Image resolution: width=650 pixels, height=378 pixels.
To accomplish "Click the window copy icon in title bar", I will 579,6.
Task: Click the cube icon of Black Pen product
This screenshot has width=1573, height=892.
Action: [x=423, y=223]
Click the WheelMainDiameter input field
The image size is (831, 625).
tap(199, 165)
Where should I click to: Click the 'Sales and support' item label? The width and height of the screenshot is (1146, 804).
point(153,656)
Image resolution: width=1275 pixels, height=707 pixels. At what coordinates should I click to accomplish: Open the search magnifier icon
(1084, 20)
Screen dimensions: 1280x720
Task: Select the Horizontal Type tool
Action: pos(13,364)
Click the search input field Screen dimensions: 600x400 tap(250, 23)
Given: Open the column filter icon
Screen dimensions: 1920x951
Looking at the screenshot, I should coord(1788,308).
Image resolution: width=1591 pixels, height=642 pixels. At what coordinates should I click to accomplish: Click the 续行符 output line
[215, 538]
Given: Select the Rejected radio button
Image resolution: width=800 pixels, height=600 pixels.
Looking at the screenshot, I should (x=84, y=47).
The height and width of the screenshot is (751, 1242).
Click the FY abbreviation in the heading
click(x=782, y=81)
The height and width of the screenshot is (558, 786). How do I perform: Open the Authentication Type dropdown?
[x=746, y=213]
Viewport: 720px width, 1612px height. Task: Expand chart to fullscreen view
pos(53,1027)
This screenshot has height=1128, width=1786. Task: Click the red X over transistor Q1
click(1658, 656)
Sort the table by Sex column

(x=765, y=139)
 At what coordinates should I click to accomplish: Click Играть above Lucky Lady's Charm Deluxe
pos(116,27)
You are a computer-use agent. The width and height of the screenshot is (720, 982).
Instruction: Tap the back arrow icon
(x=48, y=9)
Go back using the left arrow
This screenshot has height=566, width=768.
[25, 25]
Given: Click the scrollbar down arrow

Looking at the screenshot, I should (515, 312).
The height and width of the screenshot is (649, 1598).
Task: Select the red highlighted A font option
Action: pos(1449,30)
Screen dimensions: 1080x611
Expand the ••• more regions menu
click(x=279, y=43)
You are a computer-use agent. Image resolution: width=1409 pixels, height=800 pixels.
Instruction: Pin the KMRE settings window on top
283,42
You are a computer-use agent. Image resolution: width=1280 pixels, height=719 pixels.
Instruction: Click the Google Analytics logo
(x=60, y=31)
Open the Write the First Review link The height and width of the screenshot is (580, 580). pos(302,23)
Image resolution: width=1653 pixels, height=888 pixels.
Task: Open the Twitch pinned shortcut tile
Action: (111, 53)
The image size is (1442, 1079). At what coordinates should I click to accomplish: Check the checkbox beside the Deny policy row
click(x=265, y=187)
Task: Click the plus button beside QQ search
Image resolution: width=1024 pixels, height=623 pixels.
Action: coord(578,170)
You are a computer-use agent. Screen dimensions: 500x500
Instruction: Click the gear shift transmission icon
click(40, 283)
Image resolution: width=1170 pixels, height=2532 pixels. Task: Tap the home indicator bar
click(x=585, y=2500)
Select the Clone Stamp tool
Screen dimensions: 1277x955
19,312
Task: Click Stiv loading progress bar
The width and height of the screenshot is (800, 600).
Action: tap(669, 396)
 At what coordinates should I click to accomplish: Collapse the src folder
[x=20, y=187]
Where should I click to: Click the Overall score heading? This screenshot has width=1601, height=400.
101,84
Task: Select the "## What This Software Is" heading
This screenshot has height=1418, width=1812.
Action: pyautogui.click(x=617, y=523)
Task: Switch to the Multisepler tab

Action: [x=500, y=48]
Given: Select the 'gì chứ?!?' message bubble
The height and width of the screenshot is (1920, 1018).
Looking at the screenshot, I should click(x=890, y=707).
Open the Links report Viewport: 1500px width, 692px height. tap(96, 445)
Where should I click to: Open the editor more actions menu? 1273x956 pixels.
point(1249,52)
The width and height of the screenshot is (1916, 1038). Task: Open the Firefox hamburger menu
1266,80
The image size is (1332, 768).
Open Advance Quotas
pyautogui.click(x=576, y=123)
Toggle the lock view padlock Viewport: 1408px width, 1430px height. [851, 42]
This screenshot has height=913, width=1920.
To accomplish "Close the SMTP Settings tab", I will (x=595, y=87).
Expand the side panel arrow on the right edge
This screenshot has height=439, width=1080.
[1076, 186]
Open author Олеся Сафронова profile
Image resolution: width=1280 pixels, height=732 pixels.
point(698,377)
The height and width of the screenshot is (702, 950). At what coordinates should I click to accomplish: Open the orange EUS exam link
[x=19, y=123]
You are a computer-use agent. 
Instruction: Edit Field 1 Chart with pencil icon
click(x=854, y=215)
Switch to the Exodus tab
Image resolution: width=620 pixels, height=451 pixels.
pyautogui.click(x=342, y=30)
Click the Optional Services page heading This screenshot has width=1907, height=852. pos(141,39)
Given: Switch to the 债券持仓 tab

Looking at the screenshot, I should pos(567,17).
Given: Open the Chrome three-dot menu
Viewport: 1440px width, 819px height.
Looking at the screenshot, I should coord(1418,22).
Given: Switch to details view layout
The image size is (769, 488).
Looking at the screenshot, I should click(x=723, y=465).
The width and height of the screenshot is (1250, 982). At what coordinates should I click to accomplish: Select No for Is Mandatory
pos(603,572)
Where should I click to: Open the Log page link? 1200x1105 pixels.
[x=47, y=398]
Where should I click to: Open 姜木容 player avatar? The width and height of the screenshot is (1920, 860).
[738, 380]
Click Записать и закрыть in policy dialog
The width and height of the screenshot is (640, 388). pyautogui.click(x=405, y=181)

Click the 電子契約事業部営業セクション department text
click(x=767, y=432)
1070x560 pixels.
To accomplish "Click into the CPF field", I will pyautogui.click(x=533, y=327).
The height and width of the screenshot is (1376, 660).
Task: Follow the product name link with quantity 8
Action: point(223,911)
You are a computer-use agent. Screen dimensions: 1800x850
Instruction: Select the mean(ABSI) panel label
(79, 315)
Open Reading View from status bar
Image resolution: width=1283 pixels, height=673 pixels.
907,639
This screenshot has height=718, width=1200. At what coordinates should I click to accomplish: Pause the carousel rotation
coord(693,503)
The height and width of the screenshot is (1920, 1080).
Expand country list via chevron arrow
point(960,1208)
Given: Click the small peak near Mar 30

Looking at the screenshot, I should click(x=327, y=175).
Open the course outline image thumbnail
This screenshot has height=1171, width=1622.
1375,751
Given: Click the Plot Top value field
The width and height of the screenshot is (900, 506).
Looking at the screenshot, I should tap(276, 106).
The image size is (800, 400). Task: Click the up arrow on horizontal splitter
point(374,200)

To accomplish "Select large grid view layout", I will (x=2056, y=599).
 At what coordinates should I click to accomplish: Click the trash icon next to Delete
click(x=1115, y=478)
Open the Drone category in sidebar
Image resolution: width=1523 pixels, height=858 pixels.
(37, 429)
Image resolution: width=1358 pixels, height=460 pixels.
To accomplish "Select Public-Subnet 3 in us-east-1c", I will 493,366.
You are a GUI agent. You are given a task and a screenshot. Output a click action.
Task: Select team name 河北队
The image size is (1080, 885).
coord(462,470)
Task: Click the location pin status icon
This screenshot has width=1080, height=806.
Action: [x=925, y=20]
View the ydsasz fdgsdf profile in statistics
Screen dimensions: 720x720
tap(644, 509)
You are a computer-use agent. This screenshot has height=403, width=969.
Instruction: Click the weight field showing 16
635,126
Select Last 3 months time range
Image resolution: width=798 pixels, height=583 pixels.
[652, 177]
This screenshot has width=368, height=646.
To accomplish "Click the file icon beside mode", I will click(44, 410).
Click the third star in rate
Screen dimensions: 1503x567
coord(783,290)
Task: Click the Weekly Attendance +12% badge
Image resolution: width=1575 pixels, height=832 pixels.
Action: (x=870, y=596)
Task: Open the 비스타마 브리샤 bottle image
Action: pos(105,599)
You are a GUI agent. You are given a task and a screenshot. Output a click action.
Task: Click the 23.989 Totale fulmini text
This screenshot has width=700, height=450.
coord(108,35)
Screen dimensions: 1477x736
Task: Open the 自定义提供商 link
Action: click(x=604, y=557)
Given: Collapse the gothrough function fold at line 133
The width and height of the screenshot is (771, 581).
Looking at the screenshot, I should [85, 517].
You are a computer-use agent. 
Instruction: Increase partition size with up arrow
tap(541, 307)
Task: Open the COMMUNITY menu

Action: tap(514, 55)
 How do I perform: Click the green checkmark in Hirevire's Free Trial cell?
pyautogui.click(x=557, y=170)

## WHAT IS NEEDED
If a line above contains the word "layout", list it.

## RESPONSE TO THE TASK
Given: Switch to details view layout
To accomplish "Select large grid view layout", I will (x=2056, y=599).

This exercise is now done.